XMPP-Grid Broker

The IETF Managed Incident Lightweight Exchange (MILE) working group proposes the standard "Using XMPP for Security Information Exchange" which describes how an XMPP based publish-subscribe mechanism (XMPP-Grid) can be used to exchange security-relevant information between network endpoints.

Currently, no implementation of a production-ready and platform-independent administration interface (XMPP-Grid broker) for XMPP-Grids exists.

The goal of this thesis is to design and implement an XMPP-Grid broker to configure existing controllers (XMPP servers), focusing on portability, extensibility and the aspects of security in a production environment. The broker application should enable administrators to configure XMPP-Grids in a usable and productive way.

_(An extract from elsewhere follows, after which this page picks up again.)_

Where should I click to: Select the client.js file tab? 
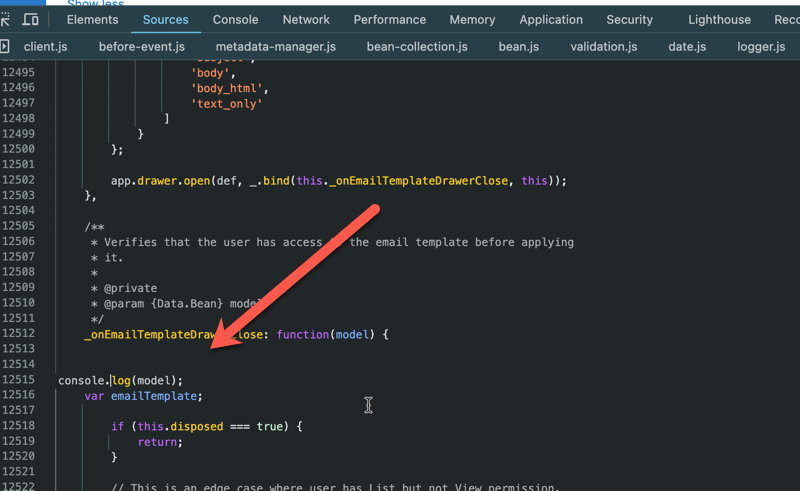[45, 46]
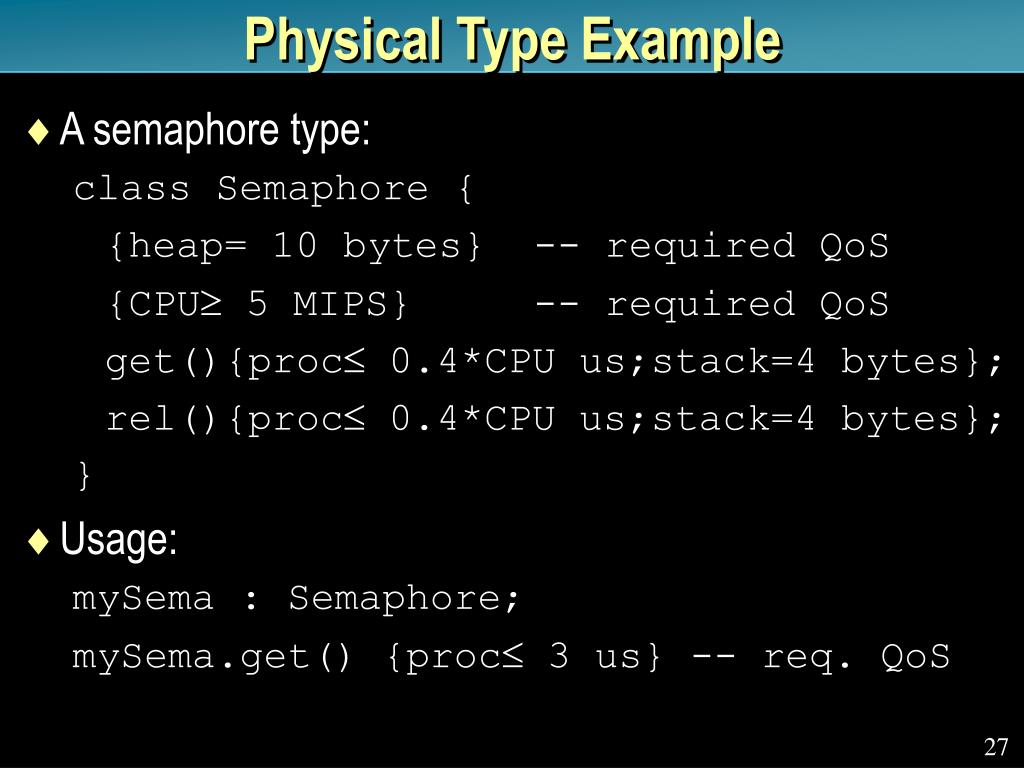Viewport: 1024px width, 768px height.
Task: Click the 'get()' method name
Action: coord(161,362)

Our proposed architecture earmarks a purely client-side web application that communicates with the controller via WebSockets or HTTP streams (BOSH). The controller is typically protected by a reverse proxy, which also hosts our application. User logins are performed using mutual TLS authentication to conform to the IETF standard draft. The resulting application is implemented in TypeScript using the Angular5 framework.

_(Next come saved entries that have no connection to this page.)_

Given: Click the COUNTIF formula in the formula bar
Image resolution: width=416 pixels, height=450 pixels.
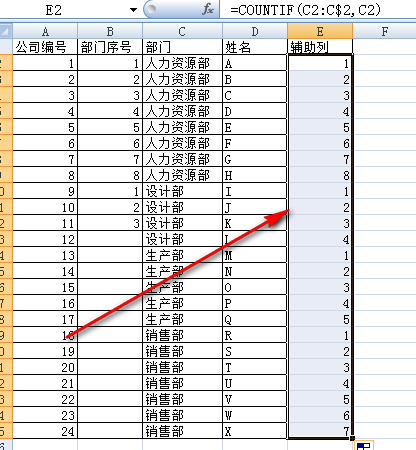Looking at the screenshot, I should point(305,10).
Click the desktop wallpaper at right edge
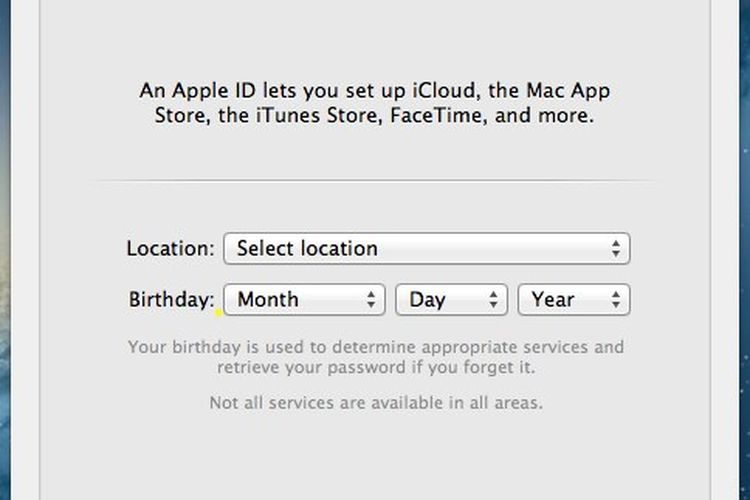 tap(744, 250)
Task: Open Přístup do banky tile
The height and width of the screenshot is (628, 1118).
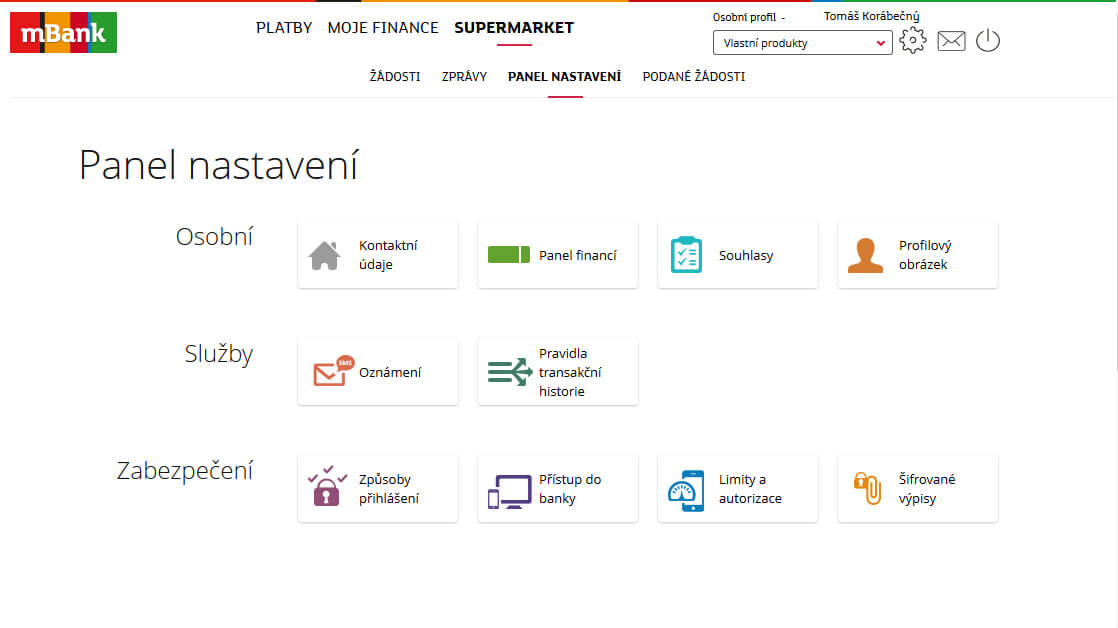Action: point(557,488)
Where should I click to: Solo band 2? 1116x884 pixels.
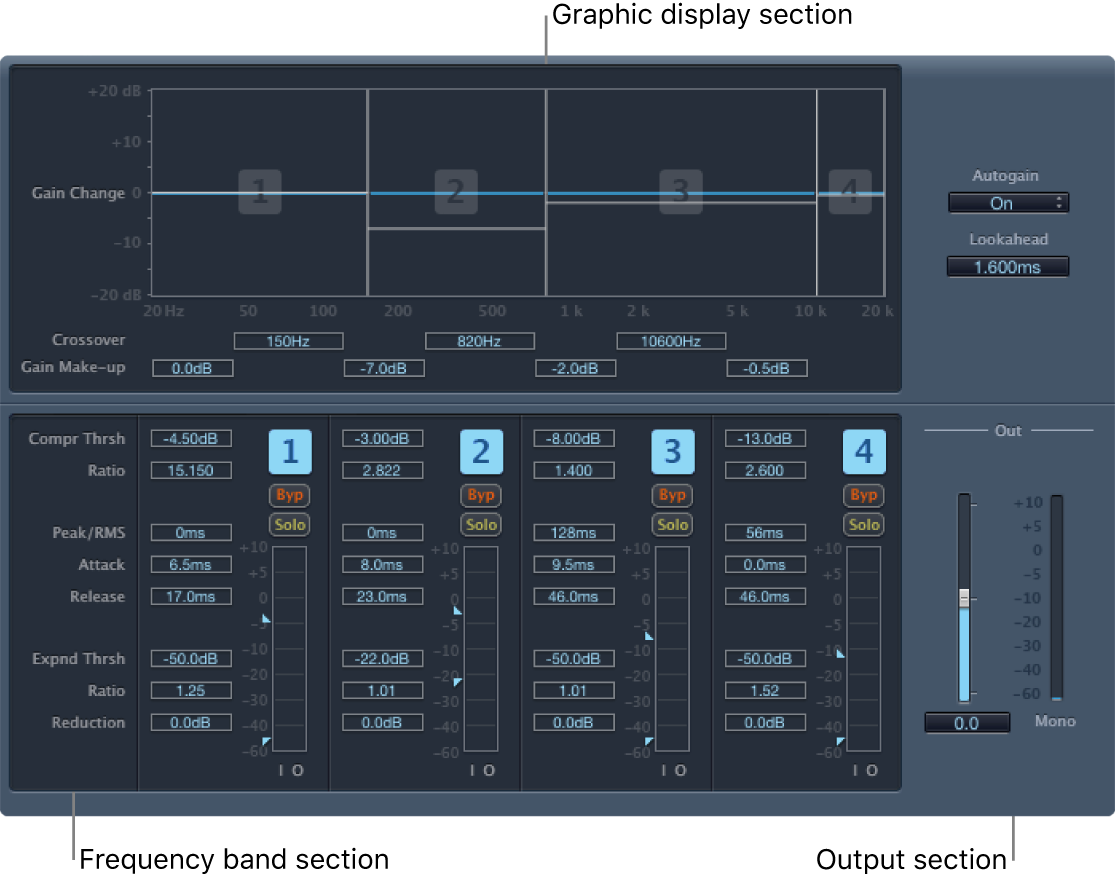(481, 524)
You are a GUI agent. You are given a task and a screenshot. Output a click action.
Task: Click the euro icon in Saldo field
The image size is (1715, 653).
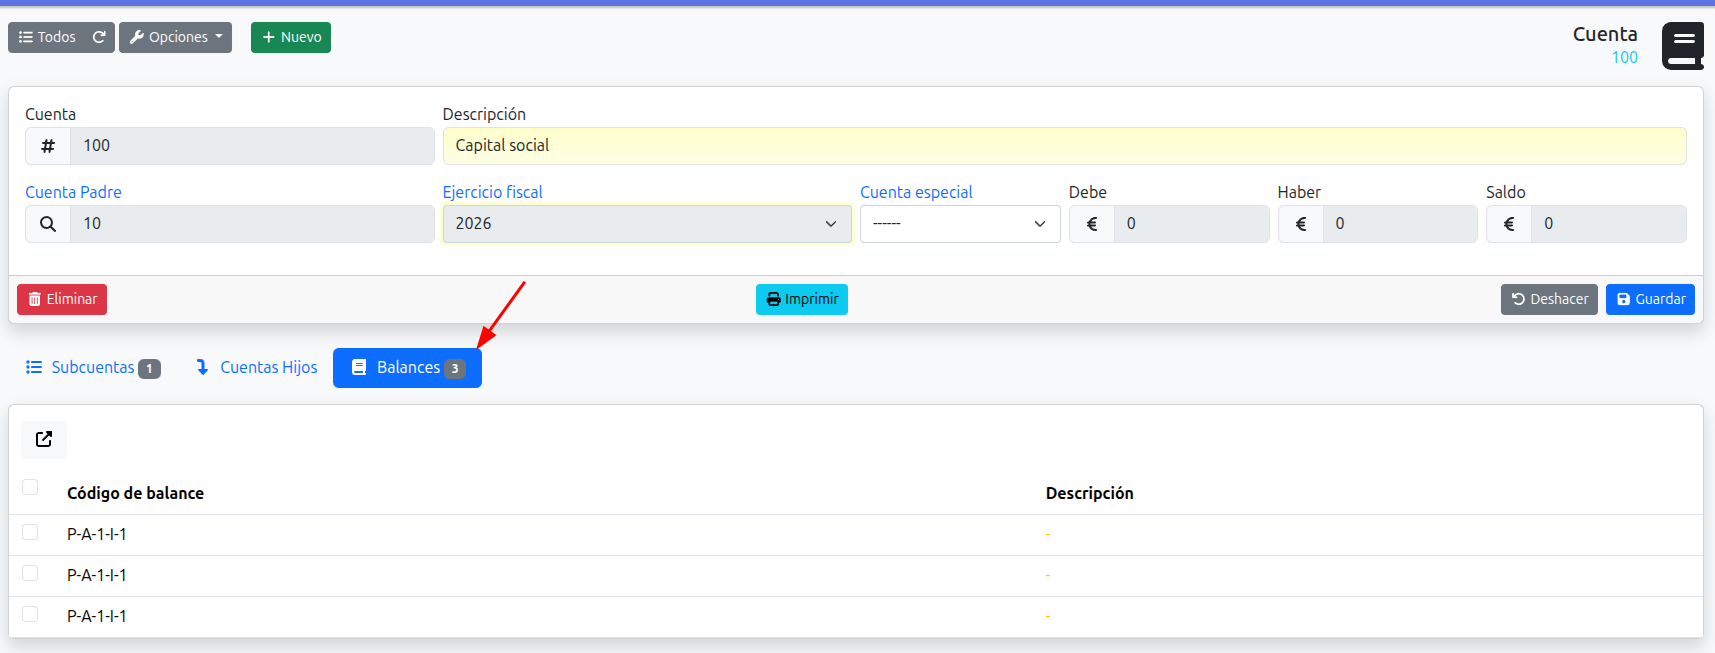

The resulting implementation enables administrators to create and configure communication topics, apprehend the underlying hierarchy and manage permissions. Additionally, persistent items of topics can be inspected and published.

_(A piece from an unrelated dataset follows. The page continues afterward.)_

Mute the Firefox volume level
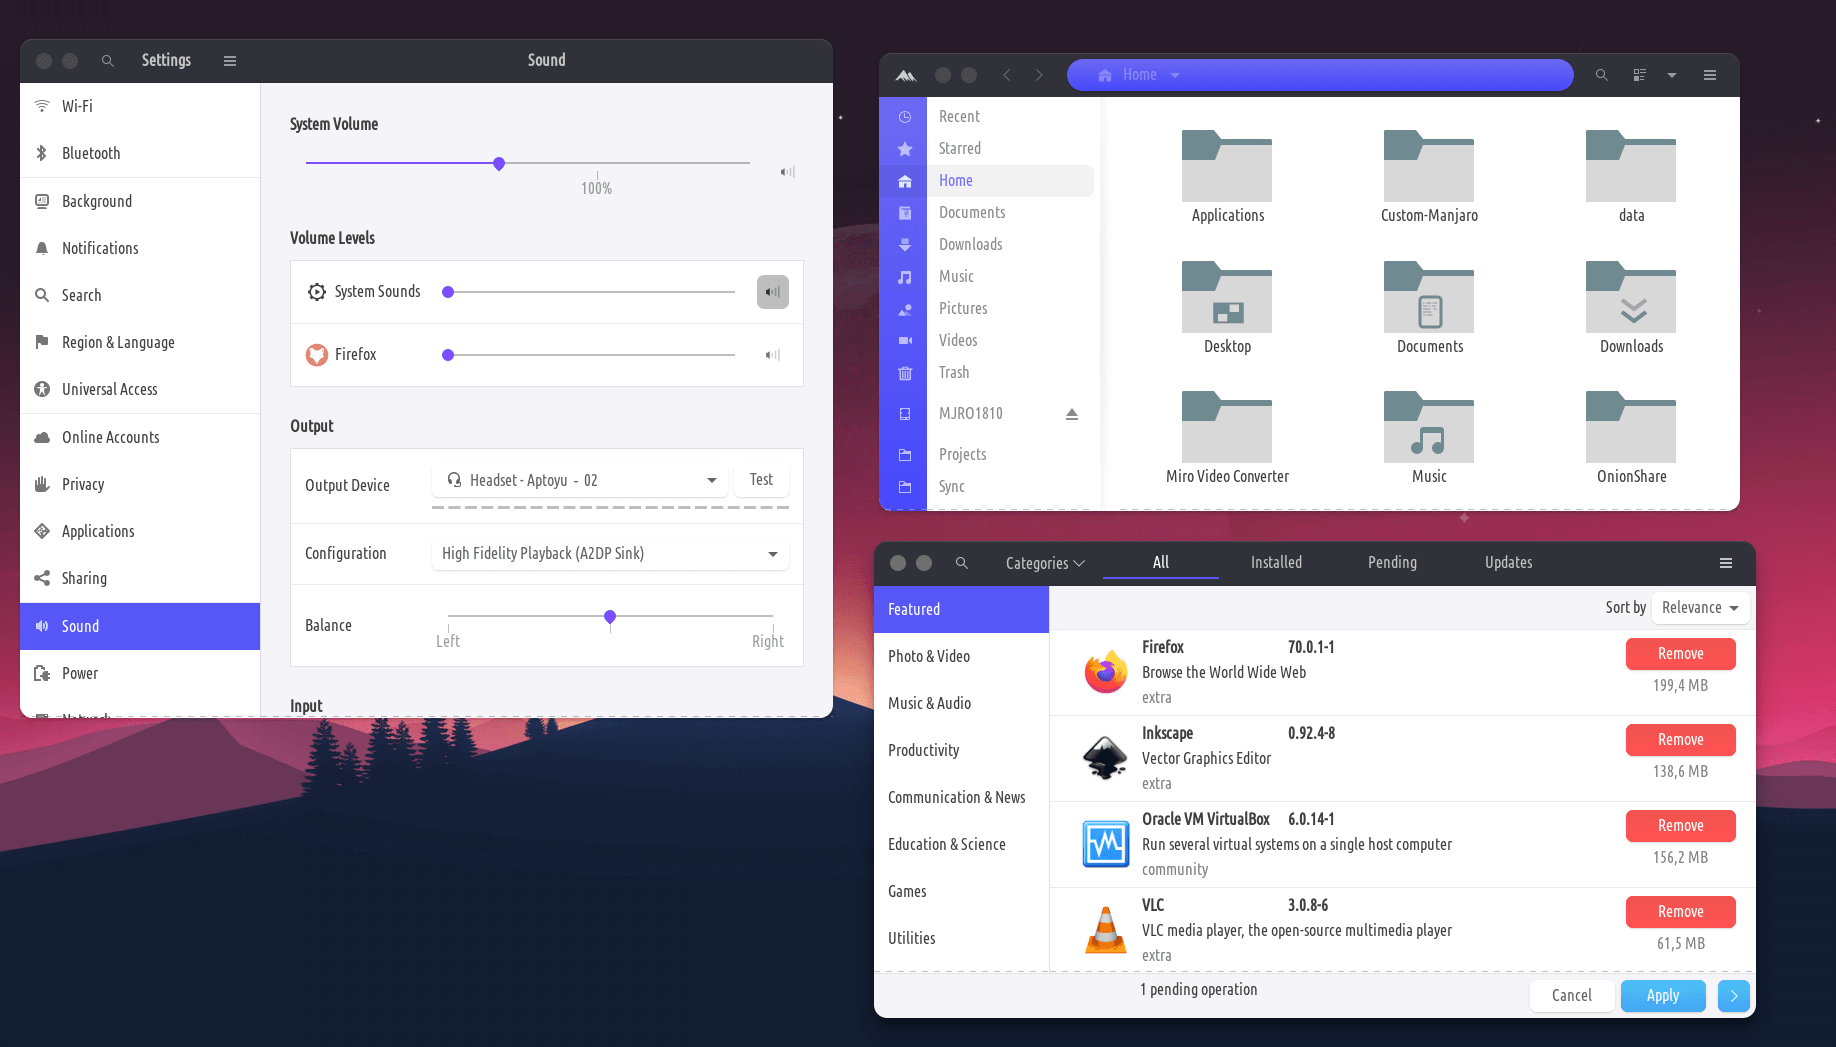Screen dimensions: 1836x1047 [772, 355]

The XMPP-Grid broker implementation incorporates the specified functionality, resulting in a robust, ready-to-use solution. A few supplementary helpers, such as autocomplete or filtering, could not be implemented due to limitations of the underlying XMPP standards. In the future, it will be possible to realise these improvements by enhancing the related XMPP standards or by specifying and implementing proprietary protocols.